I am writing a large iOS and OS X app in F# and am totally digging the honeymoon phase. Not only is F# a crazy powerful language, but it has a great interactive code executer built right into the IDE. In all, it’s a wonderful development experience.

(If you haven’t seen it, check out my hastily recorded Interactive F# Development in Xamarin Studio video.)

While F# in Xamarin Studio is great, it does lack a few features I miss from the C# experience. These include:

Sorted Intellisense. If you didn’t know, you can hold the Shift key while upping and downing through the Intellisense to switch to an inheritance sorted list of members. This is not only useful, but critical to exploring new objects and APIs. It also lets you filter out all the junk that comes with base classes (I’m looking at you NSObject). I miss this feature so, so much (imagine creepy Anakin Skywalker saying that).

Expand Selection using the AST. Another important but often missed feature of Xamarin Studio’s editor is the ability to expand your selection based on the language’s syntax tree. If you have the text “fo o + bar”, then expand the selection, you get “[foo] + bar”. Expand again, and you get “[foo + bar]”. This is an amazing keyboard shortcut that services quick identifier selection, expression selection, method selection, and more.
Rename Refactoring. You know, you don't think of it much, but when someone takes away your rename refactoring, you all of a sudden are back in the 1990's coding in Turbo Pascal with your crappy IBM PS/2 debating whether code clarity is worth the trouble...

Thanks to Don Syme for setting me straight: Xamarin Studio supports Rename and it works great (even across projects). I’m going to meditate a bit on how it’s possible to be completely blind to a feature.

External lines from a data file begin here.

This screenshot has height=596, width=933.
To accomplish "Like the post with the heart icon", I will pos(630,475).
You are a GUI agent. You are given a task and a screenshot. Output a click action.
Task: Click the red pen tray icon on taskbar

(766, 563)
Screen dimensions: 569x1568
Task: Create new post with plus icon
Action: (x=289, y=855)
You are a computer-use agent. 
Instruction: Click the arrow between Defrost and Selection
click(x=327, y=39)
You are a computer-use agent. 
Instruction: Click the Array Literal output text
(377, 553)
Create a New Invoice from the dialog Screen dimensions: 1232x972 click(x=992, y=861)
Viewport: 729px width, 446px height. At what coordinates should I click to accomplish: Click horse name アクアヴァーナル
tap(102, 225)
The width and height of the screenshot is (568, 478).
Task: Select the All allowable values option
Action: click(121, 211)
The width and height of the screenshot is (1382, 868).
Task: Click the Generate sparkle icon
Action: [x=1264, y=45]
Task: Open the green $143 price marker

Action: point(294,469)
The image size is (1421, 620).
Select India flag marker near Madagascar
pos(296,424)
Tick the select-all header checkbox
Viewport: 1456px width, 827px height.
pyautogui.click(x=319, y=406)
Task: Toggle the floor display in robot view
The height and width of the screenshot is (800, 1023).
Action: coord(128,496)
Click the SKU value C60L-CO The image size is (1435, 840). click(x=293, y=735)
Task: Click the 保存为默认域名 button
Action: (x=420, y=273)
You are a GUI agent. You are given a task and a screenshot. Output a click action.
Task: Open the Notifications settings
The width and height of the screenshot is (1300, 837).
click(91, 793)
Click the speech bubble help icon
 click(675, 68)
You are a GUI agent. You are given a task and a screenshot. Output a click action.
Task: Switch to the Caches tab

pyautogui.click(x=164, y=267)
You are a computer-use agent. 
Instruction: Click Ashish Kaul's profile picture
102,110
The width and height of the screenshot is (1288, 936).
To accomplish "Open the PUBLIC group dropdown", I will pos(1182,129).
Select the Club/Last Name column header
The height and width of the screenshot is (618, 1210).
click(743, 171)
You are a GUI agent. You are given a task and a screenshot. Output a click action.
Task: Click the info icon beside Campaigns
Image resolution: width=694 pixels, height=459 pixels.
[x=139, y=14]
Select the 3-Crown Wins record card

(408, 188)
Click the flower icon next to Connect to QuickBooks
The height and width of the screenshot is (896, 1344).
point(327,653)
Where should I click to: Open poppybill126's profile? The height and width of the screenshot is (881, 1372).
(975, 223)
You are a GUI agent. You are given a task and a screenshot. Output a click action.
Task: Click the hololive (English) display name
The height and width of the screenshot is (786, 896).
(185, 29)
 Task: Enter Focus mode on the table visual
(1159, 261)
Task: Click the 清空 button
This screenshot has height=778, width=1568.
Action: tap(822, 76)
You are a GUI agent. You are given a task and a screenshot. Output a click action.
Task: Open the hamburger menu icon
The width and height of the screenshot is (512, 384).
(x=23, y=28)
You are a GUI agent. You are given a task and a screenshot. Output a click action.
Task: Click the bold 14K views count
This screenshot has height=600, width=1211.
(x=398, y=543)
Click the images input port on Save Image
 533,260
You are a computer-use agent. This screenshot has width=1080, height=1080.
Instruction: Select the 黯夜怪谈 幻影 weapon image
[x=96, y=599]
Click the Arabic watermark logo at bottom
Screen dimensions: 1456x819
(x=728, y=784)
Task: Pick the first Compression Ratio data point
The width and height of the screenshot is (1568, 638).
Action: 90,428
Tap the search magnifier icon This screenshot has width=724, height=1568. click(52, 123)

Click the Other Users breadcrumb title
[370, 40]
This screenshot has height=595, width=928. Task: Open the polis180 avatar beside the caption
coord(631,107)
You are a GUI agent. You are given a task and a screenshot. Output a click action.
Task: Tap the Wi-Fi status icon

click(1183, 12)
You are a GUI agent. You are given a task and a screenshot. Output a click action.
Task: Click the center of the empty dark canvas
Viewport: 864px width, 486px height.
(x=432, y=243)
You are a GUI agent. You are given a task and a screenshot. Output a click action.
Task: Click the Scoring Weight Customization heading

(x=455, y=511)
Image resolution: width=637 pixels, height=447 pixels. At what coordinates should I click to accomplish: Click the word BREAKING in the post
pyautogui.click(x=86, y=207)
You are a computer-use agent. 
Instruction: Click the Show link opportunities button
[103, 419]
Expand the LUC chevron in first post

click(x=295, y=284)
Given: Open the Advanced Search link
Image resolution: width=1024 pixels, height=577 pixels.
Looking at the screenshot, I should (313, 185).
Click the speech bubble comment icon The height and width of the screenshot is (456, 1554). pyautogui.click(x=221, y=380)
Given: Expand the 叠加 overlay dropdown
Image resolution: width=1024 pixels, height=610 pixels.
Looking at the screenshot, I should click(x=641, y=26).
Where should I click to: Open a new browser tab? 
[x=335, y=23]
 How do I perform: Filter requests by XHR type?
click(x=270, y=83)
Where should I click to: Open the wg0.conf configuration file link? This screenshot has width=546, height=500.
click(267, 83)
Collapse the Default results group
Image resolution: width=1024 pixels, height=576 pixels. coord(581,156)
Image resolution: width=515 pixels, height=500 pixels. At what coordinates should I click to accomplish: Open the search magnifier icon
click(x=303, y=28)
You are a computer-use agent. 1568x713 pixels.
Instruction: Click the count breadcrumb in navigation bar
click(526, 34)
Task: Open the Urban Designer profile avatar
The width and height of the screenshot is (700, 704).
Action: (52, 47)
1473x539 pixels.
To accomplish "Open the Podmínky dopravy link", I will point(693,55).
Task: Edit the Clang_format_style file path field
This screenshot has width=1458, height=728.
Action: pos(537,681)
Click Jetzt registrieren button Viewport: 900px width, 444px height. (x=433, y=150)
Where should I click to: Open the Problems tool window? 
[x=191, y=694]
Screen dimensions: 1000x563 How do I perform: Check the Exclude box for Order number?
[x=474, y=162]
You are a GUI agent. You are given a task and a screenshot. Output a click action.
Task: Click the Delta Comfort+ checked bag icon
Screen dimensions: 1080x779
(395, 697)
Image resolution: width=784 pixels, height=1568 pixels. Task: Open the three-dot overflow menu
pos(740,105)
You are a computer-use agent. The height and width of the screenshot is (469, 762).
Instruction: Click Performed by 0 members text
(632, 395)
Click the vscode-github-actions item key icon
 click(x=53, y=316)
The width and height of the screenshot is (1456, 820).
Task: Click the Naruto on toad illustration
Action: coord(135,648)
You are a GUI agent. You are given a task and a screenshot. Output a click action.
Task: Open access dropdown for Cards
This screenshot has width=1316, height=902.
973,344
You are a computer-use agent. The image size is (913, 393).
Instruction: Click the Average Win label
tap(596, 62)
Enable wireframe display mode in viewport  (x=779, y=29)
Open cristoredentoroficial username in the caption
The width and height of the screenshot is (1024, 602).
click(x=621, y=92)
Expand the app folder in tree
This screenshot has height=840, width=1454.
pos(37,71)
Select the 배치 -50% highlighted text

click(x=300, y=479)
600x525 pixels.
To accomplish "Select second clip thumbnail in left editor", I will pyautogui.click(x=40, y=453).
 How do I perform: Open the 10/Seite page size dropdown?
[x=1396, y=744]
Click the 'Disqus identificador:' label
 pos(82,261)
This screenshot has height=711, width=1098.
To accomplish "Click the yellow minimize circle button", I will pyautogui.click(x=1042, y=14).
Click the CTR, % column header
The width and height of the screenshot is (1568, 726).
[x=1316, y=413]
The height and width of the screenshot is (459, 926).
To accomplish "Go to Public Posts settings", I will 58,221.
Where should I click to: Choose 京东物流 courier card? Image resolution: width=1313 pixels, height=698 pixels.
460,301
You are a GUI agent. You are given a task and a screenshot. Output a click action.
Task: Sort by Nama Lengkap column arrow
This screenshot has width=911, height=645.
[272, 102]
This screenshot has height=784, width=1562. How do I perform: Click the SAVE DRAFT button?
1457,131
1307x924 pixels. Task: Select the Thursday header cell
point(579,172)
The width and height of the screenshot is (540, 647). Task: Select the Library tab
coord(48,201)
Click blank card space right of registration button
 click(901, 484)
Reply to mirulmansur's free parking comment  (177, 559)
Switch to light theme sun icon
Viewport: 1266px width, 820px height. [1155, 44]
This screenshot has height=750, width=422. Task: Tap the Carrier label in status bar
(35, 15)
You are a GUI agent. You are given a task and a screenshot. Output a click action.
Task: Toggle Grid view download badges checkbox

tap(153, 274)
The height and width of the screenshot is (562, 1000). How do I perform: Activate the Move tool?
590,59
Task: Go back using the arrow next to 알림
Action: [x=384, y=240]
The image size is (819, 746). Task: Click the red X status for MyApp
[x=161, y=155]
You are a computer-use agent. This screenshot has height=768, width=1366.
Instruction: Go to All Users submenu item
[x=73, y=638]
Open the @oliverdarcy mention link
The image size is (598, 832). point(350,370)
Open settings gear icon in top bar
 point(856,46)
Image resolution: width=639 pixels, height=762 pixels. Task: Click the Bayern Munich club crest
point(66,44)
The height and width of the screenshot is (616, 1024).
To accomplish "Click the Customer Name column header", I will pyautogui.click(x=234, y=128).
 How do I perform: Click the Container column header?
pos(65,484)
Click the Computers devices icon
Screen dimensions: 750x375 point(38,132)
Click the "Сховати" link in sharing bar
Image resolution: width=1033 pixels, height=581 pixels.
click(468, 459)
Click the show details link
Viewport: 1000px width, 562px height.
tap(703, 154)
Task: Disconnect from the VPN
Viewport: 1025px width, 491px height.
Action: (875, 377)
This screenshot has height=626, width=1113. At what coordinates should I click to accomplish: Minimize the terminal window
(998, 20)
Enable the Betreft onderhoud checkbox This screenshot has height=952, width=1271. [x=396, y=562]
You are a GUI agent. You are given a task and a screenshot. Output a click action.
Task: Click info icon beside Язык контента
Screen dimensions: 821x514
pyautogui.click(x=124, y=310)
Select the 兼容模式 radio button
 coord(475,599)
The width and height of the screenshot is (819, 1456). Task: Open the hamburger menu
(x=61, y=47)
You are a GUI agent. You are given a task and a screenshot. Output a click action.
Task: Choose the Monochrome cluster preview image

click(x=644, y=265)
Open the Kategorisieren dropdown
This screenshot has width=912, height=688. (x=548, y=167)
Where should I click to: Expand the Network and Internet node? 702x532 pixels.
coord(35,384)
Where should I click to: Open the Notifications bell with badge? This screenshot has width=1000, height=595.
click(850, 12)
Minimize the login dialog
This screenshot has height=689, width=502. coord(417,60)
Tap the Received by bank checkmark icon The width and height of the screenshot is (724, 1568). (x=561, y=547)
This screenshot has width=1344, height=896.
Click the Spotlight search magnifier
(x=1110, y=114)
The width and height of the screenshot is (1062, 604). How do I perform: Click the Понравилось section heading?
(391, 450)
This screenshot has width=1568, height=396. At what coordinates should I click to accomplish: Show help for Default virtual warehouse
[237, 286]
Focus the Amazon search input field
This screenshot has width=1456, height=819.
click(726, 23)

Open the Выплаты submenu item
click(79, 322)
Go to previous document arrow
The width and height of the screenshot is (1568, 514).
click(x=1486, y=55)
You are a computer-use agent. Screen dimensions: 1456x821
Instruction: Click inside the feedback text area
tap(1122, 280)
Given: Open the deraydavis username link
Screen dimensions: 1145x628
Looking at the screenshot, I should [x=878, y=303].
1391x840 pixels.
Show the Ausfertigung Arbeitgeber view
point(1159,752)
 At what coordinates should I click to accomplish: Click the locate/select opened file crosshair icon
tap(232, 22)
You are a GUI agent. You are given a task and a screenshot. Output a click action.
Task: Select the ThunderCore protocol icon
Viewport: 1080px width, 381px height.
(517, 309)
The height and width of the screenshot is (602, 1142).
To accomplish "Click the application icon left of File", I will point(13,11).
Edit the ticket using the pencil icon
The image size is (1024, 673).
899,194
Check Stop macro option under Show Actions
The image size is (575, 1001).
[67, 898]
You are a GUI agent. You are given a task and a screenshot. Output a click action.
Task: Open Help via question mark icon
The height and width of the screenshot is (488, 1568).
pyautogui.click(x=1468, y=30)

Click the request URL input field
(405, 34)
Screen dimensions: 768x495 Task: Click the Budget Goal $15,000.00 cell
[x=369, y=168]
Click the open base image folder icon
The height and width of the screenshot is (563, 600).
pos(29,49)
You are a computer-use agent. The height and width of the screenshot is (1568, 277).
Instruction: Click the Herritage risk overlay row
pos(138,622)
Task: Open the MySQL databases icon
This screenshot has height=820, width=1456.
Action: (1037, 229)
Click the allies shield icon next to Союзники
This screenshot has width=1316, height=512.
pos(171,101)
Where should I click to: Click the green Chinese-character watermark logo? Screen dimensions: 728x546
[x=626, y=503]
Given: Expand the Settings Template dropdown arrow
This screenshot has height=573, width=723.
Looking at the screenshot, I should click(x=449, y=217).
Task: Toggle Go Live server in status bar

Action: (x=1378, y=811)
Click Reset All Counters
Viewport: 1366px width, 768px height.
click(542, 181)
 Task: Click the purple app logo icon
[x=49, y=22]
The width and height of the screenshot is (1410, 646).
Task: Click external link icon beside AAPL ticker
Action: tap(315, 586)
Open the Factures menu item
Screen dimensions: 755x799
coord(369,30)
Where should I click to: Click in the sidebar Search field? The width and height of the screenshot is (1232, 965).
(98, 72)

Search for Definition. MonoDevelop used to have a great tool for jumping to any definition in your code. Just hit Cmd + . and you get a great search window. Xamarin Studio screwed this up a bit by putting the window in your peripheral vision and limiting the results to just a few items with not enough info to distinguish them. But I digress. Even in its not-very-useful state, I still wish I could search for and jump to definitions in F# code more easily.

NUnit IDE Integration. Xamarin Studio has shortcut “test bubbles” in C# code when using NUnit. These bubbles are right in the editor with the code so it makes running and debugging tests a two click task. While F# of course supports NUnit testing, the editor doesn’t care. Too bad.

And then the crashing. Hey, it sucks to be on the frontier, software sometimes breaks and needs time to be refined. I just wish I could go more than 5 minutes without Intellisense crashing or more than 15 minutes without Xamarin Studio crashing. Coding F# with functioning Intellisense would be so groovy…

What’s the good news? The Xamarin Studio F# integration is open source! That means I should “put up or shut up”. I have a small amount of experience writing XS addins and a small amount of experience coding F# - I figure this qualifies me to at least send a pull request. Wish me luck!